Country ethos demands animals be cared for before the farmer gets to eat breakfast. Therefore, on a Monday morning when I had to go to work early, I was out in the pre-dawn, 14-below-zero, windy nasty trying to get the water cans thawed and refilled with nice warm water for all the birds. This is not work that can be done wearing gloves so a typical annoyance is freezing to the metal cans — reminiscent to getting stuck to whatever metal object your childhood friends induced you to touch with your tongue.

The trick is to grab right on because the body heat from heavier parts of your hand will thaw you loose in a second or two. Toward the end of my chores, I ran out of hot water and, as I was picking things up to go get another pail, I inadvertently touched the tip of my index finger to one of the waterers that had been sitting in the cold waiting to be filled. There is not enough warmth in a fingertip to thaw it loose so I had to hike back to the kitchen and run it under warm water to free myself.
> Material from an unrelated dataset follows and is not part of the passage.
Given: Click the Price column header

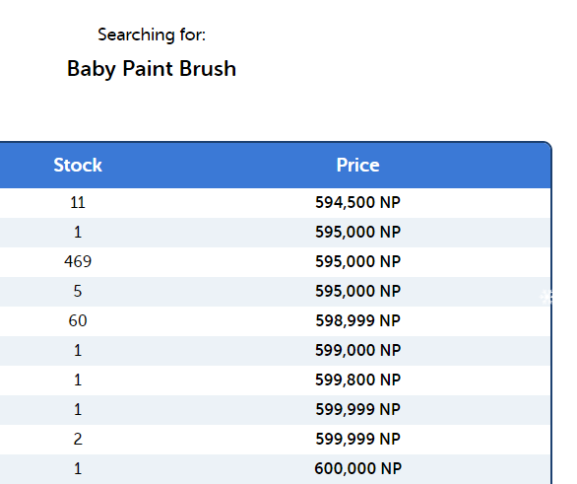Looking at the screenshot, I should pyautogui.click(x=357, y=165).
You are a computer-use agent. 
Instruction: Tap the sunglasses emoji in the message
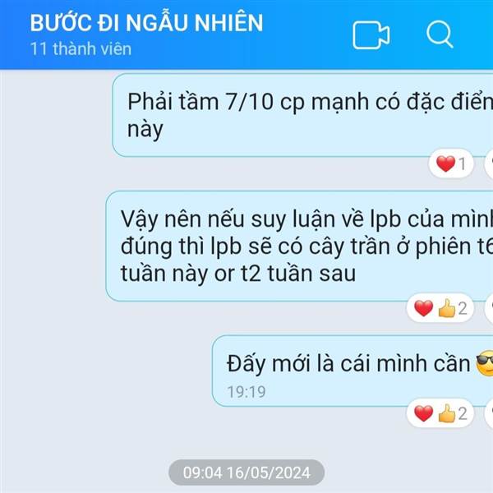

An annoyance, but at least I have gained enough control of my temper not to just pull free and leave a section of skin on the pail, as I have in the past.

We are in the coldest sustained period in this century and the deadly wind chill figures have prompted many folks to question why this is not equally deadly for wildlife. Several of the questions this time relate to this concern.

I know we have had colder temperatures but 24 degrees below zero and a 30 mph wind is deadly. Can we look forward to a pleasant summer because all the ticks have frozen to death?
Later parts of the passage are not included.